I think in your position I would feel unable to be MOH (or even attend the wedding) unless the bride apologised to the bereaved friend for her horrendous insensitivity. I'm not sure about expressing it as a prerequisite, or only going if it happens spontaneously.

I think as the dust settles (on whatever happens) I would also be looking back on those years of 'opinionated' friendship. How many episodes were simply outspokenness and how many were unkindness and self-centredness?
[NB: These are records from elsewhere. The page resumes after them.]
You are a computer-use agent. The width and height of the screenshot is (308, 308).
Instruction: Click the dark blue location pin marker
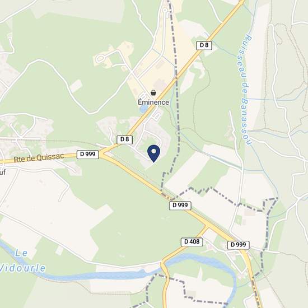coord(154,153)
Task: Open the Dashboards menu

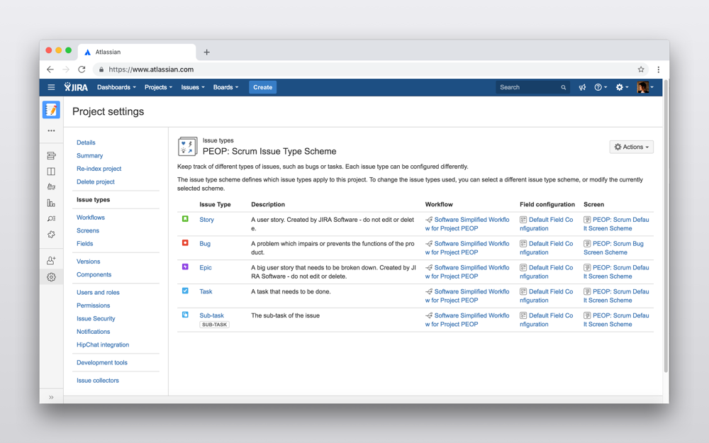Action: pyautogui.click(x=116, y=87)
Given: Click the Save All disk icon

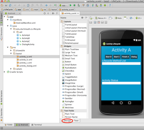Looking at the screenshot, I should click(x=6, y=5).
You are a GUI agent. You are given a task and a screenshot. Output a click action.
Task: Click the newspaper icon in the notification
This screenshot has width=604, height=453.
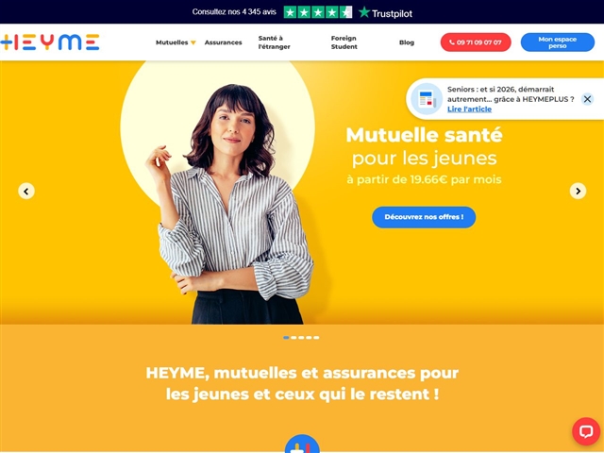(x=427, y=99)
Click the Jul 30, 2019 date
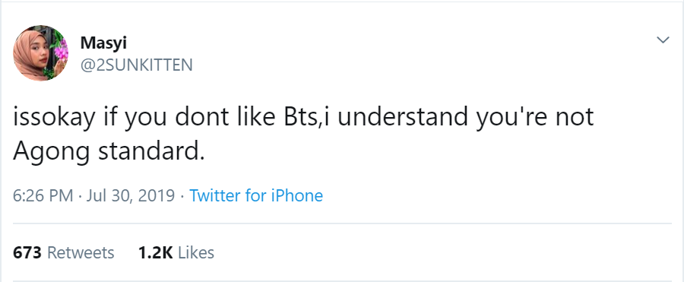The image size is (684, 282). point(131,195)
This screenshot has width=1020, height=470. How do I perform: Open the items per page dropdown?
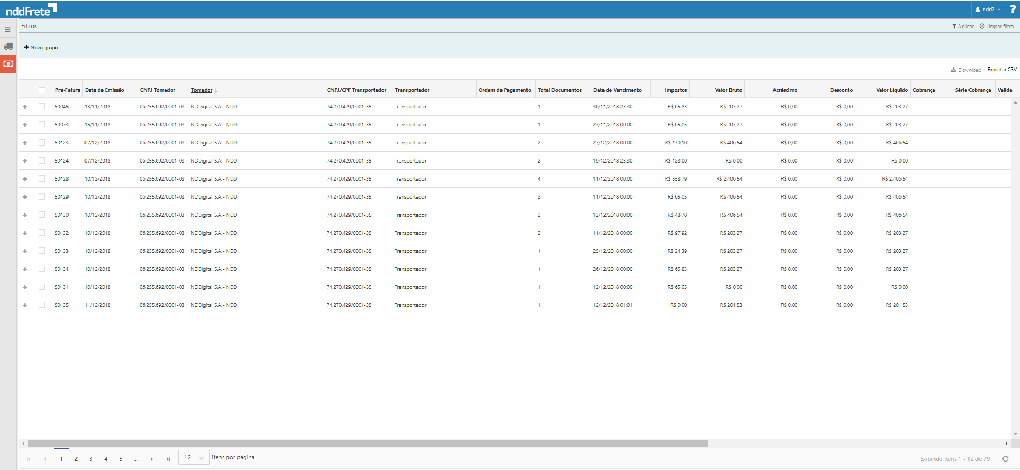(x=194, y=458)
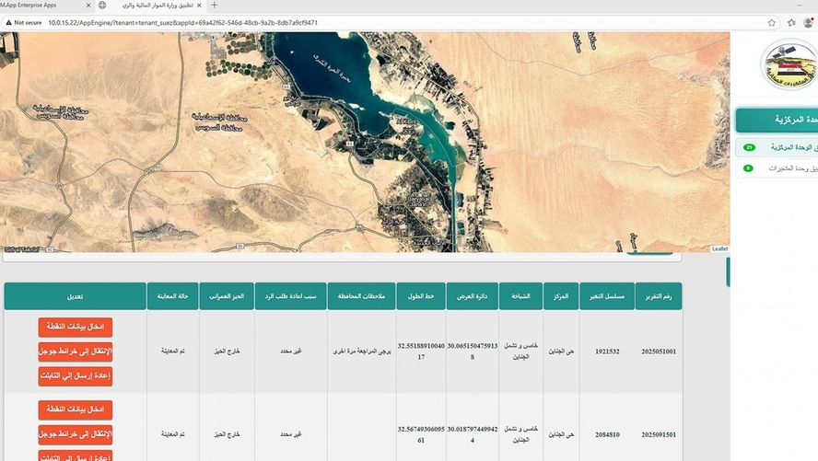Image resolution: width=818 pixels, height=461 pixels.
Task: Open a new browser tab
Action: [x=215, y=6]
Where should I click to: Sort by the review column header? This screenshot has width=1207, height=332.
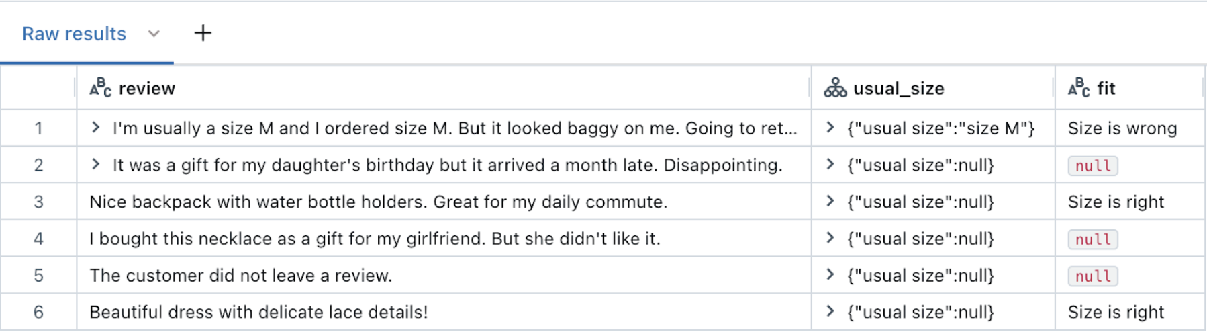[147, 89]
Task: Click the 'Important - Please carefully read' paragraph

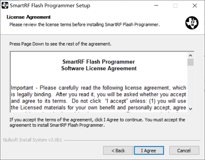Action: click(x=98, y=98)
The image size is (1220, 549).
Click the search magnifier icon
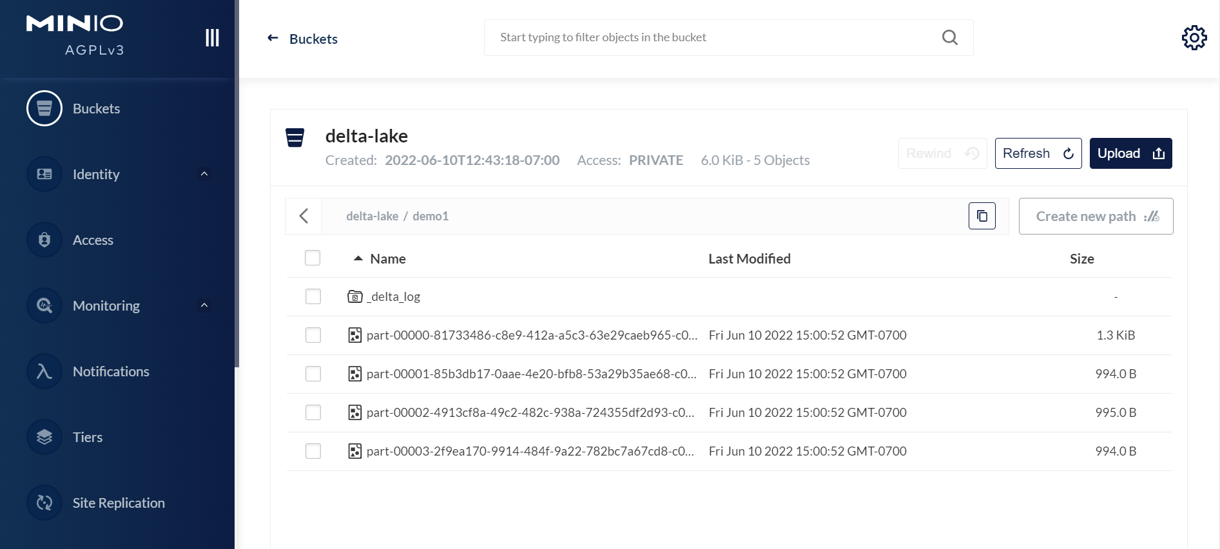pyautogui.click(x=949, y=37)
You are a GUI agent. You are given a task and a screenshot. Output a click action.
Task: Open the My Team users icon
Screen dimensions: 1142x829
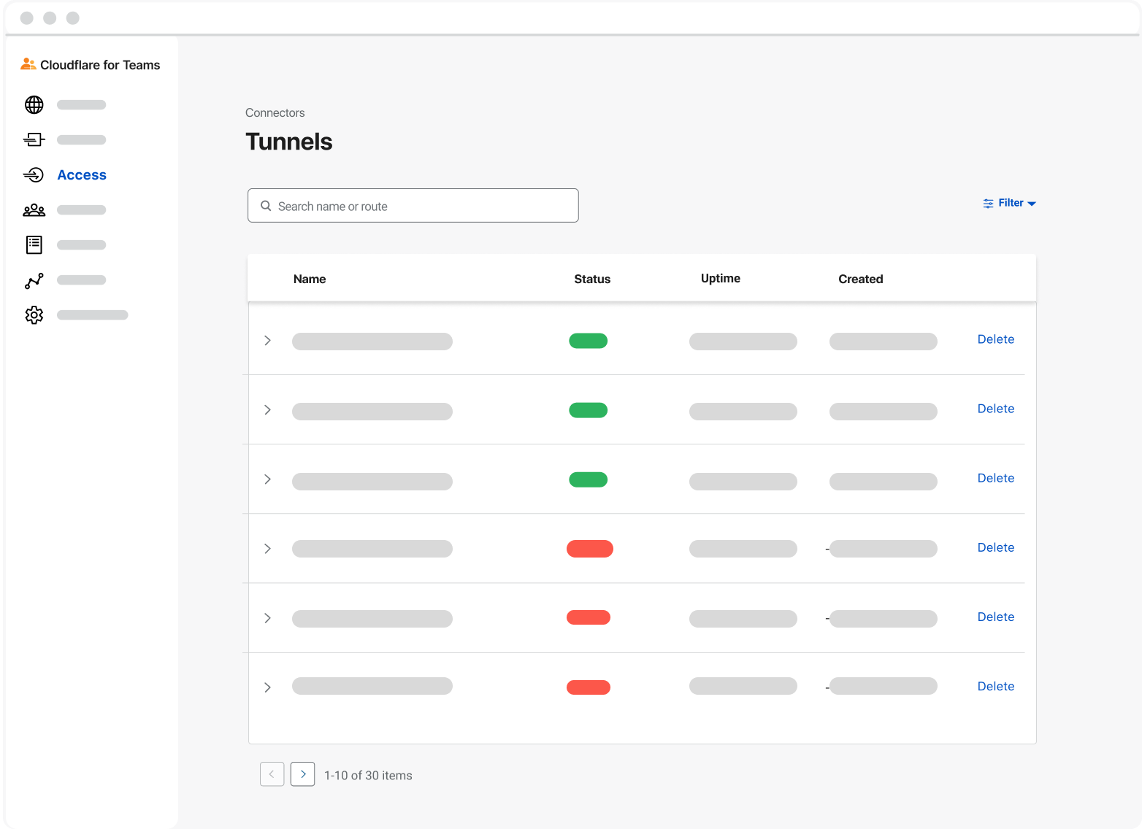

And was there a reason I tolerated things I shouldn't have?

beergiggles · 25/05/2024 14:01

OP, re the brides being not speaking to you, imo she thinks punishing you by ignoring you will result in you pleading to be allowed back into the fold and thereby renewing your loyalty to her.
In other words she is the empress and no one is allowed to disobey her.

Noirdesir · 25/05/2024 14:03

beergiggles · 25/05/2024 14:01

OP, re the brides being not speaking to you, imo she thinks punishing you by ignoring you will result in you pleading to be allowed back into the fold and thereby renewing your loyalty to her.
In other words she is the empress and no one is allowed to disobey her.

Yes, what she doesnt realise is- it's a blessing for the OP!! now she can get shot of her

DontKnow1988 · 25/05/2024 14:04

That is NOT being opinionated! That's being a horrible nasty person!!!

RiderOfTheBlue · 25/05/2024 14:06

If she's been a good friend I'd arrange to meet for coffee or something and talk to her about the incident. If she seems genuinely remorseful I'd probably give her another chance. If she still doesn't give a shit I'd tell her I'm not being MOH and have nothing more to do with her.

I wouldn't ask her to apologise to your friend. Too easy to give a hollow apology. Her attitude towards what she's done is more important.